We will follow the university's Academic Honesty Policy and Procedures. This means we will report instances of dishonesty, which
may lead to formal sanction and/or failing the course.
We are committed to fostering a culture of diversity and inclusion, where everyone is treated with dignity and respect. This course is for everyone. This course is for you, regardless of your age, background, citizenship, disability, sex, education, ethnicity, family status, gender, gender identity, geographical origin, language, military experience, political views, race, religion, sexual orientation, socioeconomic status, or work experience.
Because of that, we should realize that we will be bringing different skills to the course, and we will all be learning from and with each other. We may have different background and skills in courses taken, mathematical, algorithmic, coding or testing background, ways to communicate orally and in writing, working alone or in groups, or plans for professional careers.

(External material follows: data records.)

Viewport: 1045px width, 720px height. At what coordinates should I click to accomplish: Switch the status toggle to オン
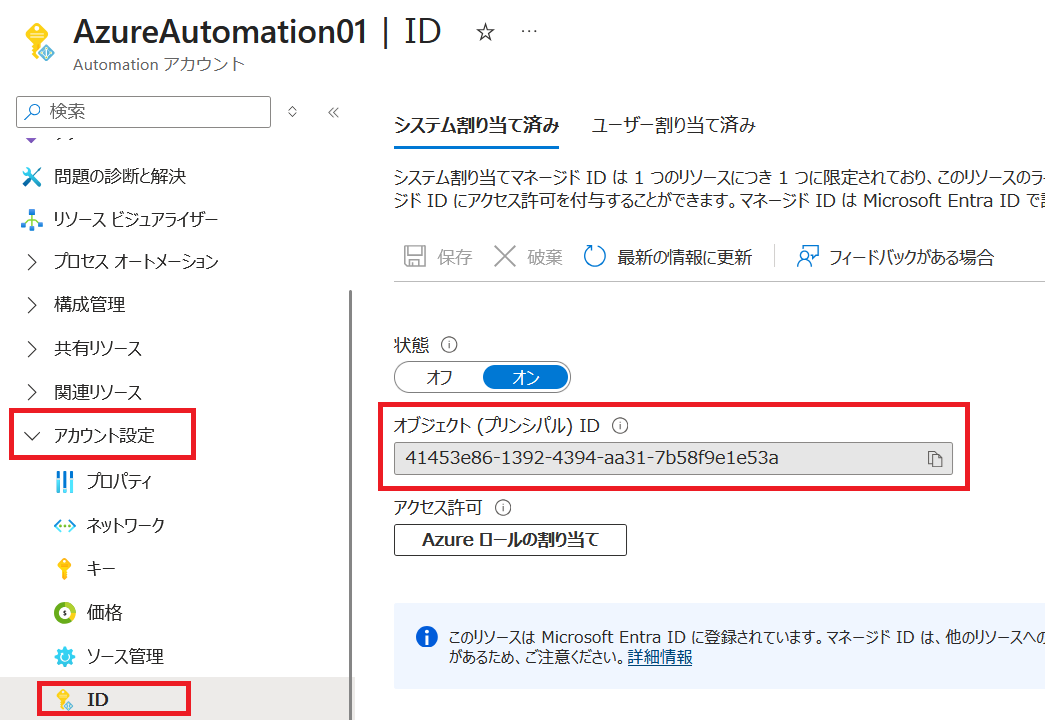coord(526,378)
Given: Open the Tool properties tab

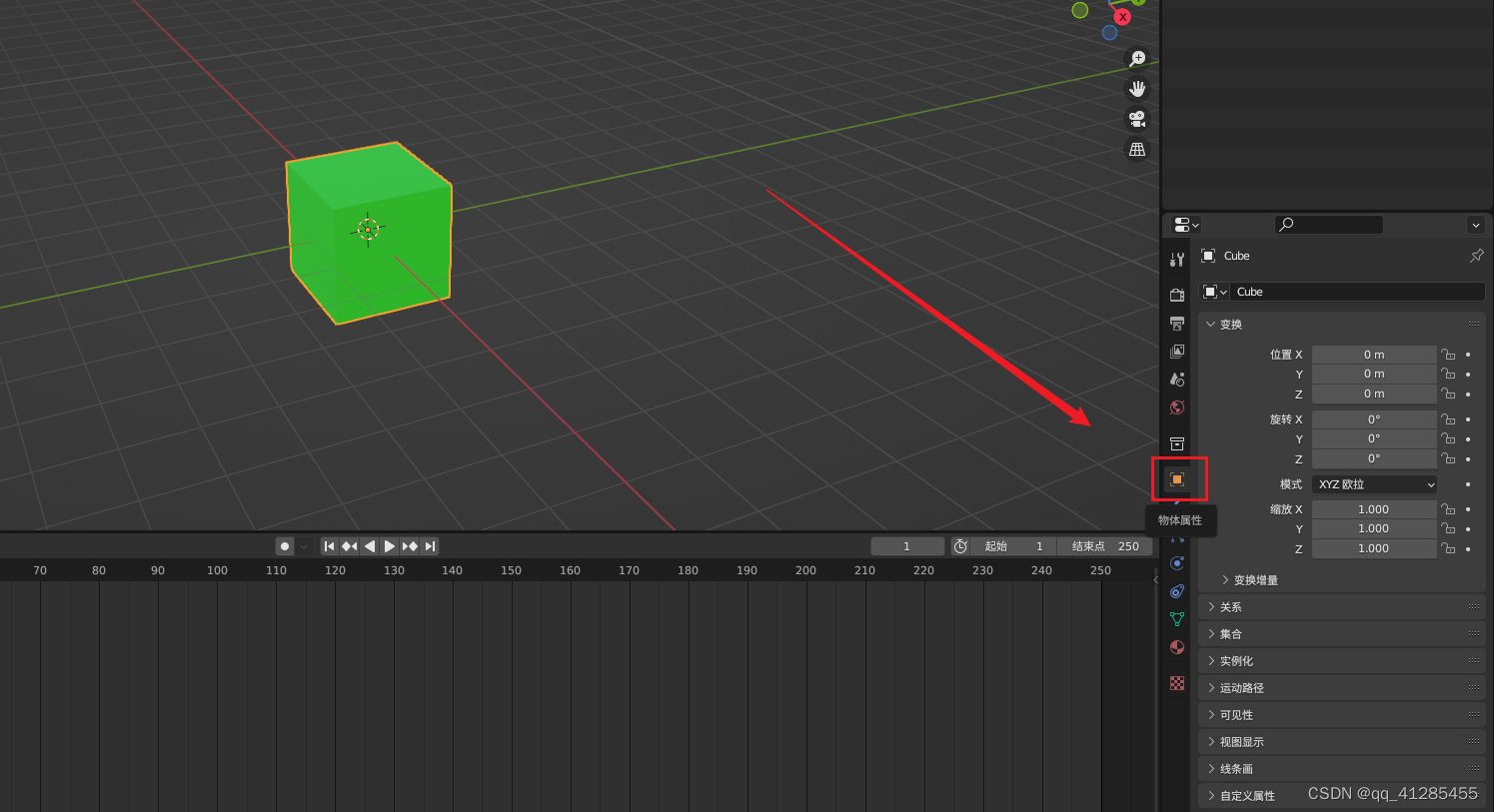Looking at the screenshot, I should click(1177, 260).
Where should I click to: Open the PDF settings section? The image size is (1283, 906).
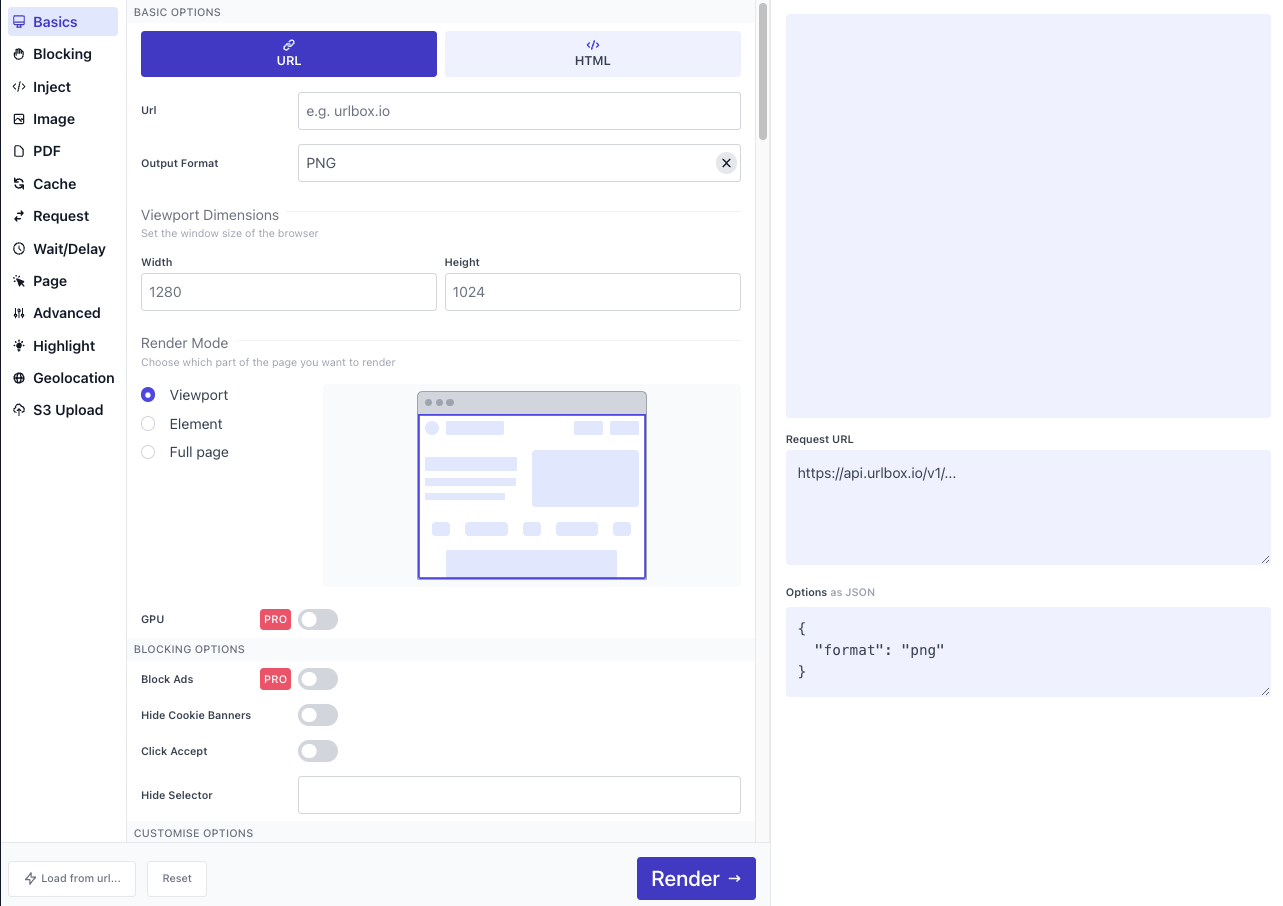(x=48, y=151)
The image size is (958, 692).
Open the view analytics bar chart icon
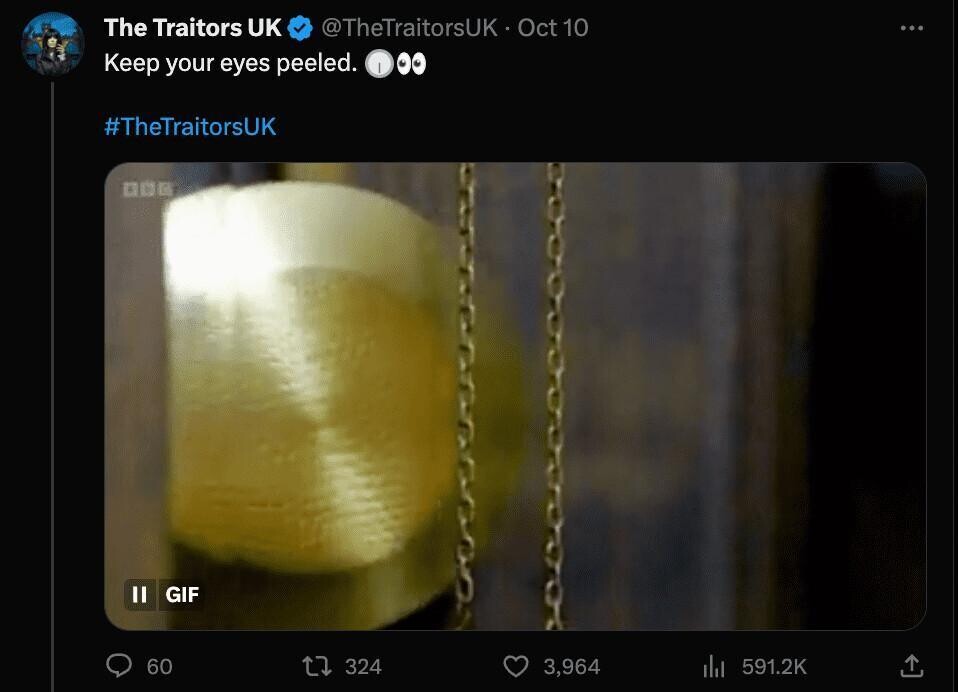pyautogui.click(x=714, y=666)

Please be kind and courteous. There’s no need to be mean or rude. Respect that people have differences of opinion, and work and approach problems differently. There is seldom a single right answer to complicated questions. Please keep unstructured critique to a minimum; any criticism should be constructive.
Disruptive behavior is not welcome, and insulting, demeaning, or harassing anyone is unacceptable. In particular, we don’t tolerate behavior that excludes people in socially marginalized groups. If you feel you have been or are being harassed or made uncomfortable by someone in this class, please contact a member of the course staff immediately, or if you feel uncomfortable doing so, contact the Dean of Students office.
This course is for all of us. We will all learn from each other. Welcome!
Disability Accomodations
The University of Massachusetts Amherst is committed to making reasonable, effective and appropriate accommodations to meet the needs of students with disabilities and help create a barrier-free campus. If you have a disability and require accommodations, please register with Disability Services to have an accommodation letter sent to your faculty.
Information on services and materials for registering is available on
the University of Massachusetts Amherst Disability Services page.